Un estudio realizado por la Universidad de Harvard pidió a un grupo de estudiantes que elijan entre dos mundos alternativos. En el primero, el joven ganaría 50,000 dólares al año y el salario medio aproximado de los demás sería de 25,000 dólares. En el segundo, el joven ganaría 100,000 dólares al año pero el resto ganaría 250,000 dólares. La mayoría de los estudiantes eligió la primera opción. Preferían ganar menos, pero que el resto estuviese por debajo de ellos. Otra investigación similar dio idéntico resultado. La conclusión es que en “una sociedad en la que la creación de riqueza individual se considera sinónimo de felicidad, la propia búsqueda se transforma en una empresa ferozmente competitiva”.
Las personas no miden su propia satisfacción en términos absolutos, sino en términos relativos respecto de los otros. Se desprende de esto que ubicarse en un estatus social más elevado constituye parte de la felicidad. En realidad un estatus más elevado suele acarrear “más envidia y malevolencia ajenas” ya que los otros se sienten superados y, a veces, ninguneados. De ese modo dejamos de vernos como miembros solidarios de una misma especie y abortamos la empatía (capacidad de colocarse en el lugar del otro) de la que estamos naturalmente provistos.
Otros estudios demuestran que cuánto más tenemos más creemos que nos resultaría imposible vivir con menos.

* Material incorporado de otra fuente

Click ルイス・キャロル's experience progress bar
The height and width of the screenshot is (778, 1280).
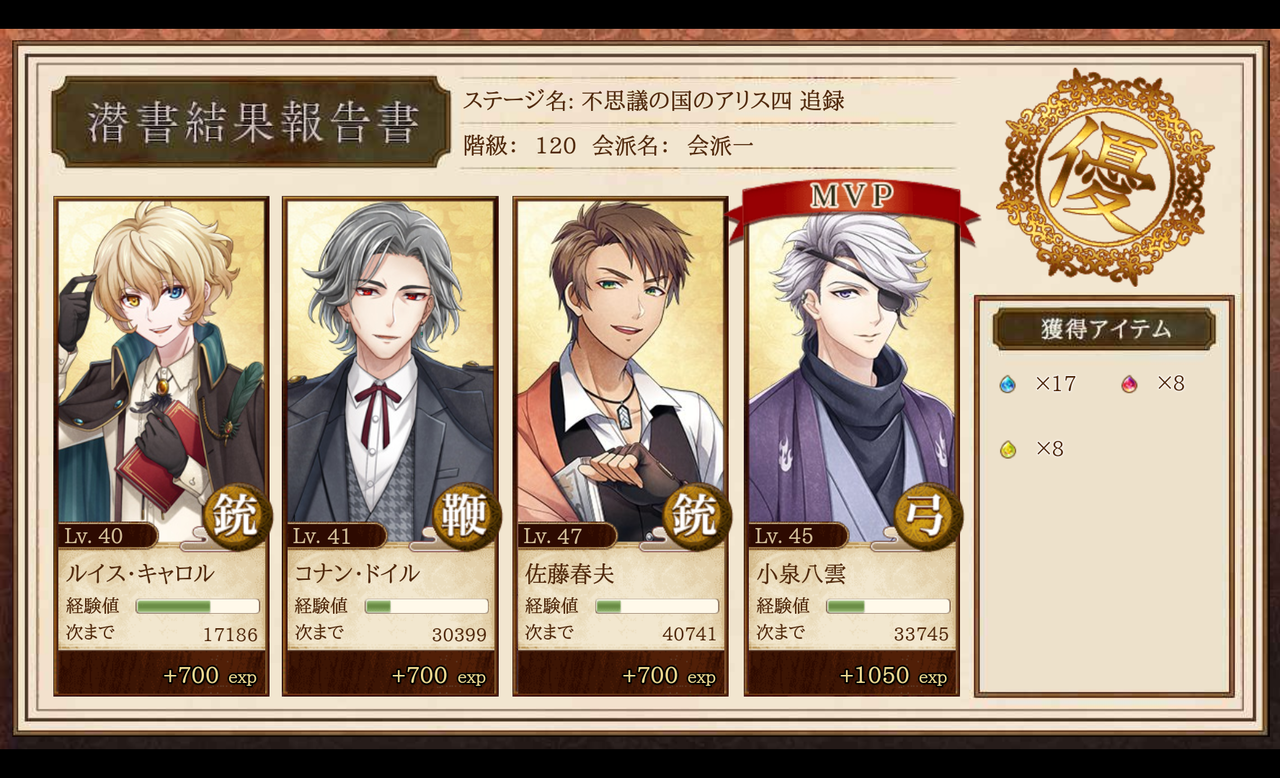pyautogui.click(x=197, y=606)
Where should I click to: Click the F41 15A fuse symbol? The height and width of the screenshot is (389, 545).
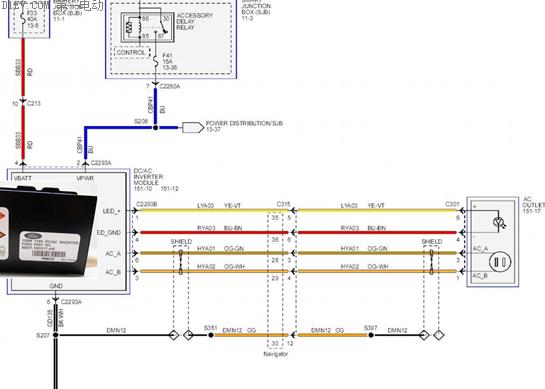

Richard Layard, ex presidente del grupo de política macroeconómica de la Comisión Europea y figura prestigiosa de la Cámara de los Lores británica, afirma: “El estándar de vida es, hasta cierto punto, como el alcohol o las drogas. Una vez que hemos tenido una experiencia dada, necesitamos seguir experimentando lo mismo para seguir siendo felices. De hecho nos encontramos en una especie de cinta de correr, una cinta sobre la que debemos seguir corriendo para que la felicidad no desaparezca”.
Nada se parece tanto a una definición de la alienación como esta cita de Richard Layard.